▶ [CEL ZADANIA]: Podaj ponownie, bez żadnych zmian, ten fragment rekordów, który zaczyna się od wiersza zawierającego „Task: Select Scanner Setting in the sidebar”, a kończy na wierszu zawierającym „point(191,424)”. Oba te wiersze należą do fragmentu.

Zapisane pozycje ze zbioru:

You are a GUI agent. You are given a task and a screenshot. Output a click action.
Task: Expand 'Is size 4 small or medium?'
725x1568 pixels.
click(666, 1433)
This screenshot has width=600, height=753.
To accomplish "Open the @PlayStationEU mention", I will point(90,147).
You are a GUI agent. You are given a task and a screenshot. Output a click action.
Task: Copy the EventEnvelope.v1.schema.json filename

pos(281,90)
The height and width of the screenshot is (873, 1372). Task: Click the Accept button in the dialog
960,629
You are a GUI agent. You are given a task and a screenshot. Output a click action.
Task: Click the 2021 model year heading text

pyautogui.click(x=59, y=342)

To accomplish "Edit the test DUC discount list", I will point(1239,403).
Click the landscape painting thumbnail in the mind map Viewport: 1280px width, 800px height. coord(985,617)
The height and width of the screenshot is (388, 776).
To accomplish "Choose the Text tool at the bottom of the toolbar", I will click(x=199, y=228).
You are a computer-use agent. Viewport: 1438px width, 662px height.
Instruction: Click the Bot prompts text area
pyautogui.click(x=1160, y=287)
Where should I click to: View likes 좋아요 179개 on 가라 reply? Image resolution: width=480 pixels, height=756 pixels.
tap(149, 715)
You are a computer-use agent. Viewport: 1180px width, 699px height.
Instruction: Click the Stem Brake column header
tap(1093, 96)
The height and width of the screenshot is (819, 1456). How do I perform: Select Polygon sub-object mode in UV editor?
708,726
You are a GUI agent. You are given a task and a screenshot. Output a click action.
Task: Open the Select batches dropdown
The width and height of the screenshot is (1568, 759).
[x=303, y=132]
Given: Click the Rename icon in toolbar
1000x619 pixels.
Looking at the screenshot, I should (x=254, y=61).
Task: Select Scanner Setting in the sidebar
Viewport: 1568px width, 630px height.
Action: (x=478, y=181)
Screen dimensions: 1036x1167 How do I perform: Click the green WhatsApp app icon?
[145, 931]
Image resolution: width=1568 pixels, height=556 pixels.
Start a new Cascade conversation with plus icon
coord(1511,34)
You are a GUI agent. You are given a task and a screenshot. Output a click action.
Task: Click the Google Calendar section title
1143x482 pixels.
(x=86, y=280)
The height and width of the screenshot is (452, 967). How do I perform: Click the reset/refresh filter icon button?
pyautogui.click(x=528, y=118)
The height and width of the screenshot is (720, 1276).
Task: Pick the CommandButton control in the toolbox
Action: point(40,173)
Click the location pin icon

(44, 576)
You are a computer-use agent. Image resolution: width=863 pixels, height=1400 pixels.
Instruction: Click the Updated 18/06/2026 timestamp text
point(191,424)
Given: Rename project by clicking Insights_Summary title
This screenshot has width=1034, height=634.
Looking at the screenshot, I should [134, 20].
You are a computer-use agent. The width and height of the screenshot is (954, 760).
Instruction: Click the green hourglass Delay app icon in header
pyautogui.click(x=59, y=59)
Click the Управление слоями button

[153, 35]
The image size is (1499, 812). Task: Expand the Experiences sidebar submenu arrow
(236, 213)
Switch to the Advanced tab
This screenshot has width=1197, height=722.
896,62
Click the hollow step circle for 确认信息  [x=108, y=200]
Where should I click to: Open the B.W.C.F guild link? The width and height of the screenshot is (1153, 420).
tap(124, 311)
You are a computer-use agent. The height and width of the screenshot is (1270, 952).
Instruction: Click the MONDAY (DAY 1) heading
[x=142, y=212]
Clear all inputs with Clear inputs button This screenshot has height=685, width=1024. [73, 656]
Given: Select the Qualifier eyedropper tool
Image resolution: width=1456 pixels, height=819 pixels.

▶ [ODPOWIEDŹ]:
Task: Select Scanner Setting in the sidebar
Viewport: 1568px width, 630px height.
Action: (x=478, y=181)
Screen dimensions: 1036x1167 How do I perform: Click the green WhatsApp app icon?
[145, 931]
Image resolution: width=1568 pixels, height=556 pixels.
Start a new Cascade conversation with plus icon
coord(1511,34)
You are a GUI agent. You are given a task and a screenshot. Output a click action.
Task: Click the Google Calendar section title
1143x482 pixels.
(x=86, y=280)
The height and width of the screenshot is (452, 967). How do I perform: Click the reset/refresh filter icon button?
pyautogui.click(x=528, y=118)
The height and width of the screenshot is (720, 1276).
Task: Pick the CommandButton control in the toolbox
Action: point(40,173)
Click the location pin icon

(44, 576)
You are a computer-use agent. Image resolution: width=863 pixels, height=1400 pixels.
Instruction: Click the Updated 18/06/2026 timestamp text
point(191,424)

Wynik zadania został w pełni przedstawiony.